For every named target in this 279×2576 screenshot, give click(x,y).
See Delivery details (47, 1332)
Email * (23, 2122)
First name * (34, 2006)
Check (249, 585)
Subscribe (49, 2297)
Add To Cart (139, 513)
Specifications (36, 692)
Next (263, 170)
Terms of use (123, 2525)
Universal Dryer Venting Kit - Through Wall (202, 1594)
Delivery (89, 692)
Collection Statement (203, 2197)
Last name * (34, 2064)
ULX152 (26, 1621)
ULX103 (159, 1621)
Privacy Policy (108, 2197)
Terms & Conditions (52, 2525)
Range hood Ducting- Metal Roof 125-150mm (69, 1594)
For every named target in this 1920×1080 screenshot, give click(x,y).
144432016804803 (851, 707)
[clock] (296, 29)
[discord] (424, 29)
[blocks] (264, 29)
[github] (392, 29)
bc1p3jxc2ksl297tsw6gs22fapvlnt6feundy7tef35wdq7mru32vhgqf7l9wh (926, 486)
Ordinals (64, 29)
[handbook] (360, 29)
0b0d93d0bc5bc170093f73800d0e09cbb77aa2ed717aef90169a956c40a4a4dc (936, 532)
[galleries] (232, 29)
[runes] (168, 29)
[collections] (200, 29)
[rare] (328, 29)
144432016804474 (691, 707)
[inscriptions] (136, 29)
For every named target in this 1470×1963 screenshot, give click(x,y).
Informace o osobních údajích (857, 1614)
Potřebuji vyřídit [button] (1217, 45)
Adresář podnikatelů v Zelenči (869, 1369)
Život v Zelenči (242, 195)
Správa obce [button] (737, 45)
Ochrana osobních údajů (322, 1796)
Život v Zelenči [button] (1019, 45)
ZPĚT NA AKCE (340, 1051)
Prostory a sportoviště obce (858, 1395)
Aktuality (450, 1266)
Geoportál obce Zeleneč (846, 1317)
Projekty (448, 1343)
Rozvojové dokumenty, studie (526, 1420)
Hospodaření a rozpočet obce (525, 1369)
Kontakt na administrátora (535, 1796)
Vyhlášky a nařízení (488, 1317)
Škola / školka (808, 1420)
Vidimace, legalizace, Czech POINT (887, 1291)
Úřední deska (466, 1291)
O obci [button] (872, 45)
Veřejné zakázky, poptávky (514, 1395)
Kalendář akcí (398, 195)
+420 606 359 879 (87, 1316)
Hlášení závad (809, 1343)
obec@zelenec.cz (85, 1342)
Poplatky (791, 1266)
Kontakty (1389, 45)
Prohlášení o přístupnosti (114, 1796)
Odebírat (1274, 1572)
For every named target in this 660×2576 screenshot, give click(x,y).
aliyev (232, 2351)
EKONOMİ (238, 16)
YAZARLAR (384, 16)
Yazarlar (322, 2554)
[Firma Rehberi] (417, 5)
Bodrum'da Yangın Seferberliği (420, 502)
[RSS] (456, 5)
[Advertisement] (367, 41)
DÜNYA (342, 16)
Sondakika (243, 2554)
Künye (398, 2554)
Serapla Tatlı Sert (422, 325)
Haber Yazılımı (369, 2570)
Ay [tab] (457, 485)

____________

■ Aim of the exercise: Filter the records above and copy every line that contains the word "Život".

■ Exercise result:
Život v Zelenči (242, 195)
Život v Zelenči [button] (1019, 45)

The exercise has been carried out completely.